Top of RECORDS FOR THE EXERCISE
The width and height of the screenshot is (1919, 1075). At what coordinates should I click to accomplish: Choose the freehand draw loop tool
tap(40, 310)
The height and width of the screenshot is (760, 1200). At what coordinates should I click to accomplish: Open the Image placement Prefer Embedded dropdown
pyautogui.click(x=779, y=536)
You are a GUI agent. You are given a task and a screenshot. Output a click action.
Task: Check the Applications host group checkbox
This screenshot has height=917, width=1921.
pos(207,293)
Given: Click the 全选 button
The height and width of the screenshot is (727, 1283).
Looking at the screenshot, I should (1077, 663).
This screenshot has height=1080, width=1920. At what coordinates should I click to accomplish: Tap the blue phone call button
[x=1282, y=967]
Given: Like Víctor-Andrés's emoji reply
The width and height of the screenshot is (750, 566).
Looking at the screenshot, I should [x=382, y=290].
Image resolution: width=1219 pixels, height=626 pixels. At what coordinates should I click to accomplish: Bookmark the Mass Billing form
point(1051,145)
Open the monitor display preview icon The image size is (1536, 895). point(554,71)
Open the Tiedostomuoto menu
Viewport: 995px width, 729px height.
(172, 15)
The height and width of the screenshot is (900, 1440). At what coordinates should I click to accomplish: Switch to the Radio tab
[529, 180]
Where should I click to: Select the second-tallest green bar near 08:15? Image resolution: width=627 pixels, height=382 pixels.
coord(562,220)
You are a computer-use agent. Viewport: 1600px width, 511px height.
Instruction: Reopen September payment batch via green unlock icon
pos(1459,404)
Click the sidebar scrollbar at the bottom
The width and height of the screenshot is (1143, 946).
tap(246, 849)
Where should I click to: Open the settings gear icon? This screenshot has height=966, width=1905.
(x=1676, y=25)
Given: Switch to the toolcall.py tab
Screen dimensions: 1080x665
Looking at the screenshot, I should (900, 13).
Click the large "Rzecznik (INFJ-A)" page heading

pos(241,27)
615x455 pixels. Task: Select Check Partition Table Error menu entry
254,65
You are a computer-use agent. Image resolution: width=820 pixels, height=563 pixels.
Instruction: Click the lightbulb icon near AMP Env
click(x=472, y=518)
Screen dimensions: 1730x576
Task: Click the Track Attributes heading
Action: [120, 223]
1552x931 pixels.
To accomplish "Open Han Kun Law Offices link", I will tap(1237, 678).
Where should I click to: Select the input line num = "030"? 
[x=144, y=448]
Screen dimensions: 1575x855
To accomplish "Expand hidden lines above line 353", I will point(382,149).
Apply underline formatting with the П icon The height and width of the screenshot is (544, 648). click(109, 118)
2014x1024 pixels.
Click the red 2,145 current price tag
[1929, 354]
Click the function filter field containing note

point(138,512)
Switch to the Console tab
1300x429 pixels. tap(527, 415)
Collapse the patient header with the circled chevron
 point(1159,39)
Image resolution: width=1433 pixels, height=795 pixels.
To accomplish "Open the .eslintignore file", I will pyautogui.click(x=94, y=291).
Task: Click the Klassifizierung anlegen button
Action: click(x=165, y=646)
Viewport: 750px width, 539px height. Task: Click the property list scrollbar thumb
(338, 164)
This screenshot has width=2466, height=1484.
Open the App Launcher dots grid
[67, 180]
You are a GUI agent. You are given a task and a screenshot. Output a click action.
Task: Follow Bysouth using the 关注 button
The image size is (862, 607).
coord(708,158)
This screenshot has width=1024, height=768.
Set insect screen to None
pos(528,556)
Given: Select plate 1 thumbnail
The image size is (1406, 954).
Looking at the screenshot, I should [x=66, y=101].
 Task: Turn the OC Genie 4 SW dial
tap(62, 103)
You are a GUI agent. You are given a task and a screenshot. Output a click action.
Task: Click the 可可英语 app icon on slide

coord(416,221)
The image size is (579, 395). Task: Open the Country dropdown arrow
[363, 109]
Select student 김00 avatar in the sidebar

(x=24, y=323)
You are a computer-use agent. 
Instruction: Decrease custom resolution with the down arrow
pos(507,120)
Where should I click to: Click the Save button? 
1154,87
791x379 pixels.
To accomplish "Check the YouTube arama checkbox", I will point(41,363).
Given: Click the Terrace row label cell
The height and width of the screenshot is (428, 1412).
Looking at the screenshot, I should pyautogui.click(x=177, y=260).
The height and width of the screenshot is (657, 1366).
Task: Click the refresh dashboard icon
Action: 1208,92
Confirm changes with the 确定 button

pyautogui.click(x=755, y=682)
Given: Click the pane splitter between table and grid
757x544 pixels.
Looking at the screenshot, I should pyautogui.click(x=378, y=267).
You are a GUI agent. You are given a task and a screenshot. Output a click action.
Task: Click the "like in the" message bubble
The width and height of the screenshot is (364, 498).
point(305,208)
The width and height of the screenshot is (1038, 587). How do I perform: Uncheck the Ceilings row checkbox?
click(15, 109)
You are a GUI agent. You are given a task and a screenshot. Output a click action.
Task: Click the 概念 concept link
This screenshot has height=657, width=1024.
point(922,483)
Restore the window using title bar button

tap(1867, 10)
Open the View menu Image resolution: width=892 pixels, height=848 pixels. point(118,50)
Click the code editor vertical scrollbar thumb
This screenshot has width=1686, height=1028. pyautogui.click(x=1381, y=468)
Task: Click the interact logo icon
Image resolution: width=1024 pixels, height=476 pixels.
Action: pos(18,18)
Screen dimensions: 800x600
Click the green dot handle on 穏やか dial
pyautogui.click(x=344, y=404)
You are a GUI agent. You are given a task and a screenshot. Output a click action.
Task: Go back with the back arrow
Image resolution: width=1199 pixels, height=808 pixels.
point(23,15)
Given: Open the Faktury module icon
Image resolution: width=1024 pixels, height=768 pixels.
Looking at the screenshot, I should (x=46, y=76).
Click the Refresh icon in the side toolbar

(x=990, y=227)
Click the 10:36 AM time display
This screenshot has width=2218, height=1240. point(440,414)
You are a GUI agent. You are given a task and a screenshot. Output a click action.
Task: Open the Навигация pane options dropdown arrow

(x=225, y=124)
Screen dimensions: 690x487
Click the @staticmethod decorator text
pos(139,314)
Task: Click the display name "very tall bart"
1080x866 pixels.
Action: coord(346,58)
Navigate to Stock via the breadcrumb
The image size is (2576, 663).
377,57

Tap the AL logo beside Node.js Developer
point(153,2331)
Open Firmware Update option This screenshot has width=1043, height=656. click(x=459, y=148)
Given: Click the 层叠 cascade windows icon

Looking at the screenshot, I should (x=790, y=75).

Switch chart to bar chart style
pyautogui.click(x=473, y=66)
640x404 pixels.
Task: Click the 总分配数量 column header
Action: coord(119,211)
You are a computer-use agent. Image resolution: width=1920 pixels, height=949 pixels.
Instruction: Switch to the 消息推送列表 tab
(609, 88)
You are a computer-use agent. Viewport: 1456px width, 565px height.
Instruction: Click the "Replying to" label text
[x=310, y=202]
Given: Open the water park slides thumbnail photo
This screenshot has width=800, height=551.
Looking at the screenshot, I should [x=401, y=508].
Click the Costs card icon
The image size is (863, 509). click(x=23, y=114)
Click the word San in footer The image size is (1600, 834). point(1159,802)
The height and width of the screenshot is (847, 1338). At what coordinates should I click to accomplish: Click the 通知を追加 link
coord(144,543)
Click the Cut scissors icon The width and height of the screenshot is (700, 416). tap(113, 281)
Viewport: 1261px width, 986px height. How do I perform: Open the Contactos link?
Bottom of RECORDS FOR THE EXERCISE
| PROBLEM DESCRIPTION |
The lines you need are those containing "computer"; find them in the records and copy them.

| EXERCISE SOLUTION |
You are a computer-use agent. Viewport: 1600px width, 511px height.
You are a computer-use agent. Image resolution: width=820 pixels, height=563 pixels.
You are a computer-use agent. 
You are a computer-use agent. Image resolution: width=1920 pixels, height=949 pixels.
You are a computer-use agent. Viewport: 1456px width, 565px height.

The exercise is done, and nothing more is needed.